Abstract

AbstractDescriptions of cloud ensembles in radiative convective equilibrium (RCE) rely mostly on the assumption that clouds are randomly distributed in space, a hypothesis that obviously fails in presence of strong organization. In this work, idealized RCE simulations at horizontal grid spacings ranging from 2 km to 125 m are analyzed, displaying a transition between complete randomness at coarse resolution to a high degree of cold pool driven organization at high resolution. The objective is then twofold: (a) characterizing the spatial cloud patterns focusing on correlation scales and association with covariates; (b) providing a statistical description of organized cloud ensembles to generalize existing theories based on complete randomness.
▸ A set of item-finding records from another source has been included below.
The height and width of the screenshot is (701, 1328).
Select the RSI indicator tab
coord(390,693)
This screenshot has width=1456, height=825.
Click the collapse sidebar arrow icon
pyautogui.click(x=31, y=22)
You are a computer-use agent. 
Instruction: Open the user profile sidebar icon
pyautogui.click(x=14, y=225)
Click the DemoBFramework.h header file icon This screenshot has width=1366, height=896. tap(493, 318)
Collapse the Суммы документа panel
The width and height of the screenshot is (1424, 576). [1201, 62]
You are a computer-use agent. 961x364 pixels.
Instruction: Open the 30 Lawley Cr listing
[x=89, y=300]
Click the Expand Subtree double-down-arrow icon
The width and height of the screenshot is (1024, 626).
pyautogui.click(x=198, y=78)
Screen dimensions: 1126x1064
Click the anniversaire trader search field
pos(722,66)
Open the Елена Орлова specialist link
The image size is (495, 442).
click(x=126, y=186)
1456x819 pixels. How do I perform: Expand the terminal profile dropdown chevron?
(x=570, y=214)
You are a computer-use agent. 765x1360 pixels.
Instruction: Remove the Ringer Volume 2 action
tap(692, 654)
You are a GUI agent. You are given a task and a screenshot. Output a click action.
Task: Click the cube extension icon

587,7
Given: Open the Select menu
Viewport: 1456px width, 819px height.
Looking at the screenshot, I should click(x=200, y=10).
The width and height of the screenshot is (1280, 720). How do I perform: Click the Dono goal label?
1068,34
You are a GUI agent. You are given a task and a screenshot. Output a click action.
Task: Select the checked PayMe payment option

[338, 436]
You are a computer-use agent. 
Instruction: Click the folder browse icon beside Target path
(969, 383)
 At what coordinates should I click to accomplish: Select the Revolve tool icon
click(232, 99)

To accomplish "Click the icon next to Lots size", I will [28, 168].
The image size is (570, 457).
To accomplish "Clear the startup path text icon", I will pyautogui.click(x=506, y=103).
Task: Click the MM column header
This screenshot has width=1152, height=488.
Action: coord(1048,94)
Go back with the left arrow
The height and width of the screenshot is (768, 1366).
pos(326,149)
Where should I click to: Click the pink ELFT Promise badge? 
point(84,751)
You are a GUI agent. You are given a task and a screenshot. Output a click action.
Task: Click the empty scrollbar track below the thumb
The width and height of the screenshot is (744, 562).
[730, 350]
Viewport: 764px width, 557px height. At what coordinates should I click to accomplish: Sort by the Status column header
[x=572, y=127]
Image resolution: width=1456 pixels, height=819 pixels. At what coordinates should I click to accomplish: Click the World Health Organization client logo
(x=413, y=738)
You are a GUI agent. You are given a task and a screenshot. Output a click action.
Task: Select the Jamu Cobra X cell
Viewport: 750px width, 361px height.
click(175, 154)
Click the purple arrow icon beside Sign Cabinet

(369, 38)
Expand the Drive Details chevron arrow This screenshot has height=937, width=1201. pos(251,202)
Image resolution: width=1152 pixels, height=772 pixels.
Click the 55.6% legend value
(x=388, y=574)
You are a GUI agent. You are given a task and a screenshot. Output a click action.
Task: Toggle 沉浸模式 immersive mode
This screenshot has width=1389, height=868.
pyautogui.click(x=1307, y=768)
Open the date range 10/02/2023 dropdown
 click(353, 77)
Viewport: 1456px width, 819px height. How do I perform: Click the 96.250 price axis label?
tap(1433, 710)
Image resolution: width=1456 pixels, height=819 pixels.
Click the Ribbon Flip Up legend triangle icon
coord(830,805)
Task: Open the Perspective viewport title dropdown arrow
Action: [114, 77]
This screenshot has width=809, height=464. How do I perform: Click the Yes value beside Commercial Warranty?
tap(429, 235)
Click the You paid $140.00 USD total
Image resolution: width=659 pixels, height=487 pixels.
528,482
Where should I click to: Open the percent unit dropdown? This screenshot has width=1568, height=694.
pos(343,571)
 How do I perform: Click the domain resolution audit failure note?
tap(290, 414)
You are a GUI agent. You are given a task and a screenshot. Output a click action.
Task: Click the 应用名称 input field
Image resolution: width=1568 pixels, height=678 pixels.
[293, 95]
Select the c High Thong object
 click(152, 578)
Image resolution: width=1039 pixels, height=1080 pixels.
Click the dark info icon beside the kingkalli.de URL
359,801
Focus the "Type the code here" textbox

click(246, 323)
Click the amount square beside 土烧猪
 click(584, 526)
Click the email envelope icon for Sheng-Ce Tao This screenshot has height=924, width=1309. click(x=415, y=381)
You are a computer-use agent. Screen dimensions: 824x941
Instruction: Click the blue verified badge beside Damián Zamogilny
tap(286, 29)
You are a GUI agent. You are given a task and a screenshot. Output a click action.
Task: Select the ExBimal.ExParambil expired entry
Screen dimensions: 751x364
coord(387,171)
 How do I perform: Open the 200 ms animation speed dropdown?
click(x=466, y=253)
It is demonstrated that organized cloud ensembles may be treated as heterogeneous point processes where individual clouds do not interact substantially with their neighbors. In other words, clouds may be considered as randomly distributed if we restrict the space to regions of high cloud density. In addition, it is shown that in highly organized situations local cloud counts may be modeled using negative binomial distributions, while cloud mass fluxes follow lognormal distributions. The total mass flux within regions of varying sizes can then be predicted by compounding the two aforementioned distributions. The total mass flux variability at scales ≲5 km is dominated by the heavy‐tails of the mass flux distributions, whereas at scales ≳5 km, it is entirely controlled by the spatial cloud count variability (the spatial cloud pattern). These results have important implications for the parameterization of organized convection in quasi‐equilibrium.